WHAT THIS EXERCISE ASKS:
#1 Using the vula documentation, answer the following:
(a) Which command lists peers, including disabled ones?
(b) What exponent does the CSIDH implementation use?
(c) Which daemon automatically secures traffic to the local gateway when that gateway is also a vula peer?
#2 Please set down the part of the vula documentation starting at "To see commands" and ending at "under submission.".
══ PASSAGE
Vula can also be run without systemd, and/or in a single monolithic process
under systemd, but how to do so is not yet documented.

## Running vula

To see the current status:
* `vula`

To start vula (via dbus activation) if it is not started, or print the status
if it is:
* `vula start`

To see a list of subcommands:
* `vula --help`

To see a list of peers:
* `vula peer`

To see a list of peers, including disabled peers:
* `vula peer show --all`

To see descriptors and qrcodes for all enabled peers:
* `vula peer show -Dq`

To see the preferences:
* `vula prefs`

To see commands for editing preferences:
* `vula prefs --help`

More documentation is coming soon.

## Technical details and vision

The vula paper outlines the design decisions, the threat model, the vision for
the `vula` system as well as the `vula` protocol. Please send an email to
`paper at vula dot link` requesting a copy of our current draft while it is
under submission.

### IPv4 and IPv6 limitations

Currently, vula supports IPv4 for networks with [RFC 1918
addresses](https://tools.ietf.org/html/rfc1918) and will support IPv6 networks
in the future.  With a small amount of manual configuration, vula also supports
any other subnets desired if RFC 1918 address space isn't sufficient. 

### Secure local names

On GNU/Linux systems, vula connections are available if `vula configure
nsswitch` is run after installation of the vula package. This is performed
automatically during the installation process when using the Debian packages
produced by `make deb`. Absent an active attack or misconfiguration, our name
system will usually resolve hostnames of vula peers to the same IPs as mDNS
would, so it is possible to use vula without it. However, resolving names via
vula is required to achieve strong protection against active attackers.

### Post-quantum protection

Vula is designed as a transitionally secure post-quantum protocol. It does not
currently resist an active adversary with a quantum computer; it is designed to
resist an attacker that logs captured surveillance data in anticipation of
access to quantum computer at a later date. The vula protocol uses
[CSIDH](https://csidh.isogeny.org/) to achieve non-interactive post-quantum key
agreement in much the same way that Curve25519 is used for contemporary
security protections in the vula protocol. CSIDH is implemented in pure Python
on the Montgomery curve by the [sibc
library](https://github.com/JJChiDguez/sibc/). It is implemented with p512
using the hvelu formula in a dummy-free style, and it uses 10 as the exponent.

The post-quantum protection is not currently forward secret; that is, an
attacker who records ciphertext and later has a quantum computer *and* obtains a
user's CSIDH secret key will be able to decrypt the traffic. Rotating the CSIDH
key is possible, but this does not (yet) happen automatically.

### Default route encryption

The `vula organize` daemon will automatically secure traffic to the local
gateway when that gateway is also a vula peer.

This configuration provides a simple but effective method of protecting the
source and destination information of any traffic intended for the wider
internet. In an otherwise open wireless network scenario, the entire network
would normally be able to see the source and destination IP addresses of
connections to upstream resources. When this option is enabled, the outer IP
packets only reveal the IP addresses of the two peers on the network, while the
inner IP packets contain the destination or source of the upstream resource.
This does not prevent the router from seeing this traffic but it blinds all
other local network adversaries.
════
══ EXERCISE DATA
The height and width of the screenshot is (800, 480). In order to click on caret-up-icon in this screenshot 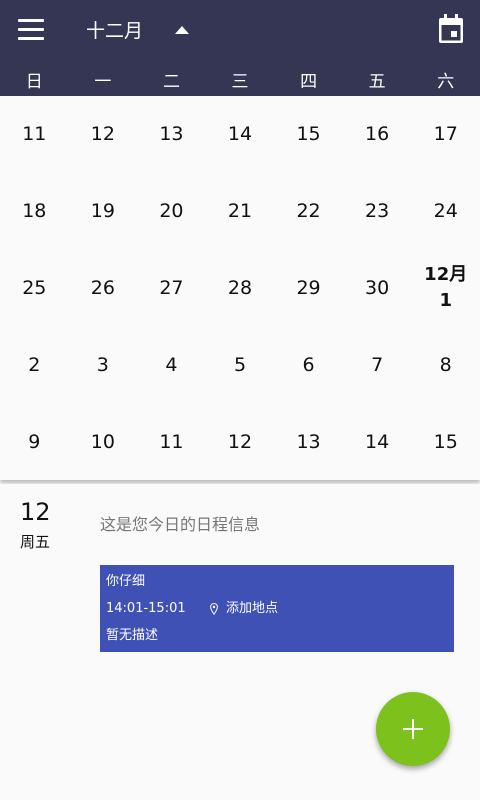, I will do `click(182, 30)`.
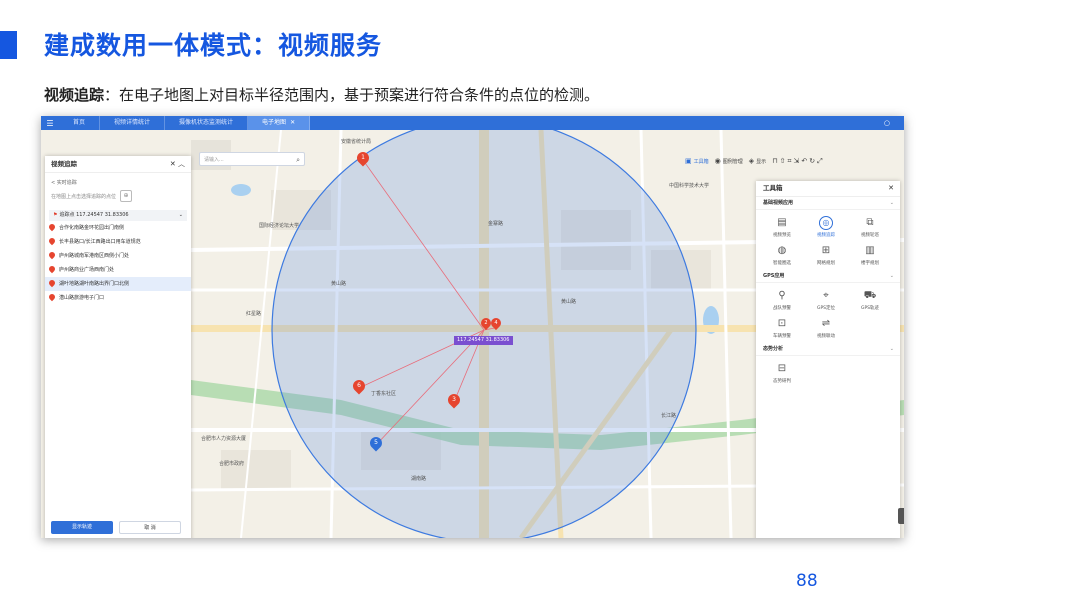  Describe the element at coordinates (826, 328) in the screenshot. I see `tool-video-link: ⇌ 视频联动` at that location.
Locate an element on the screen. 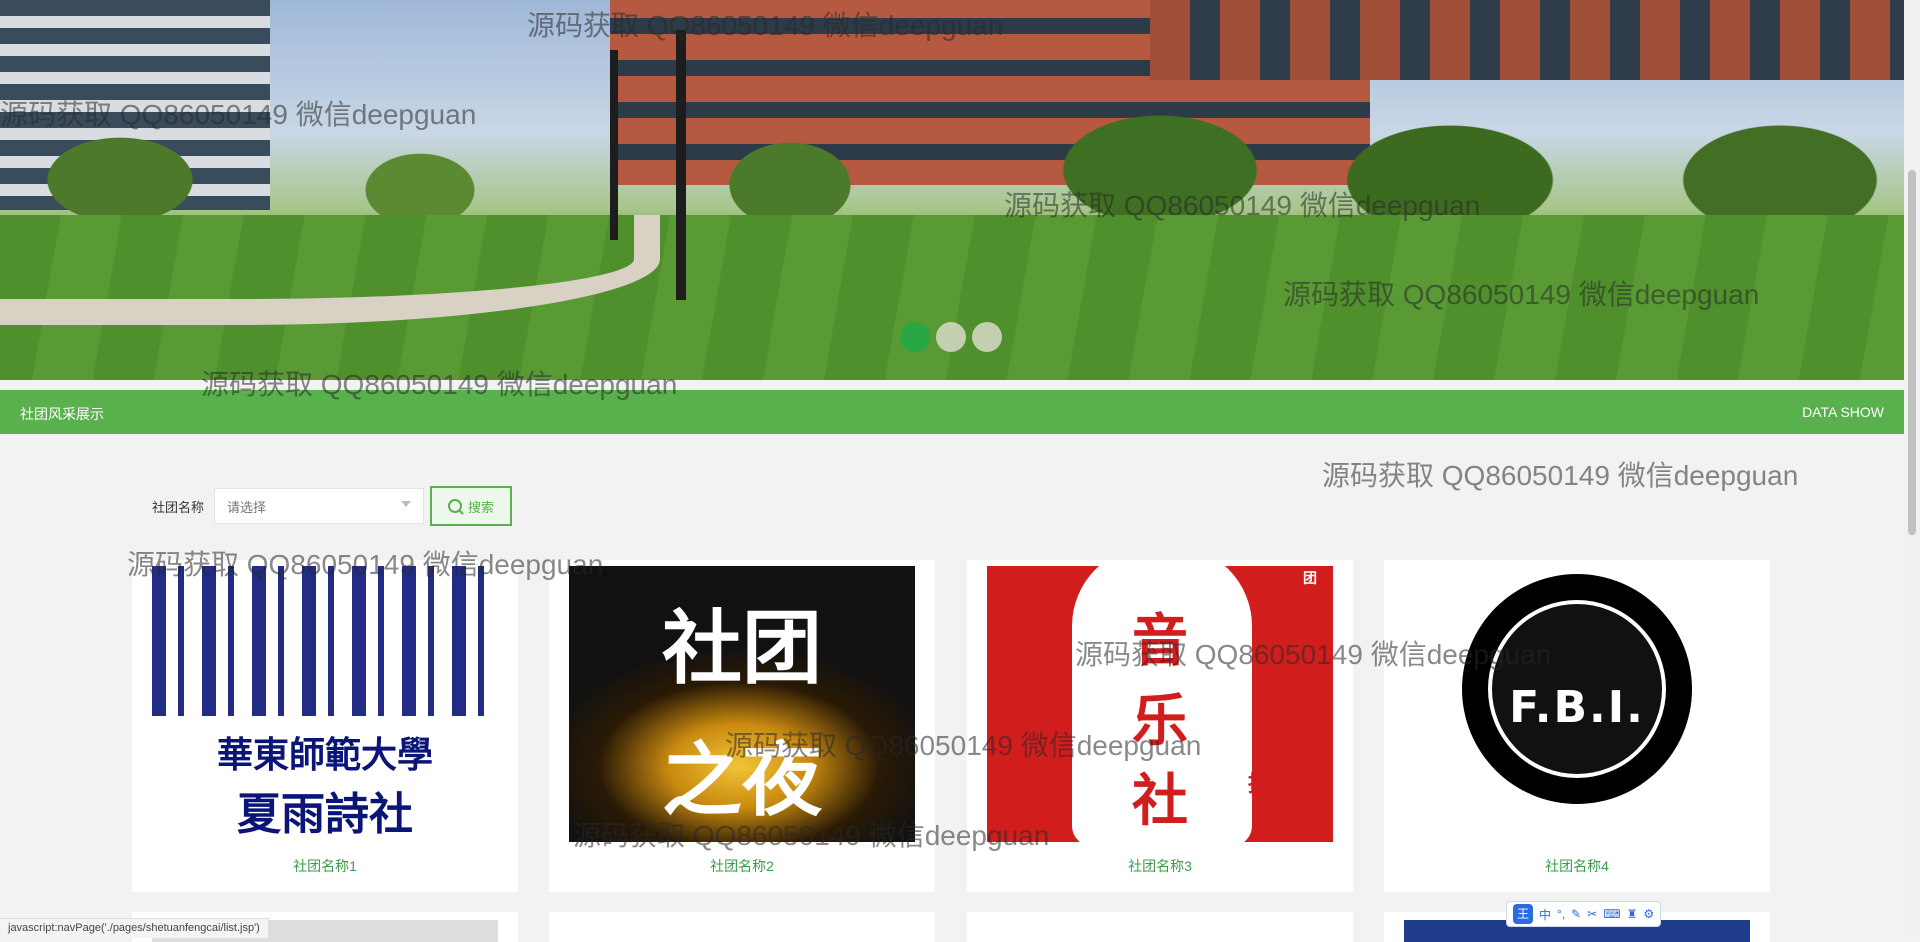  club-poster: F.B.I. is located at coordinates (1577, 704).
════
TASK SOLUTIONS:
#1
(a) `vula peer show --all`
(b) 10
(c) The `vula organize` daemon

#2
To see commands for editing preferences:
* `vula prefs --help`

More documentation is coming soon.

## Technical details and vision

The vula paper outlines the design decisions, the threat model, the vision for
the `vula` system as well as the `vula` protocol. Please send an email to
`paper at vula dot link` requesting a copy of our current draft while it is
under submission.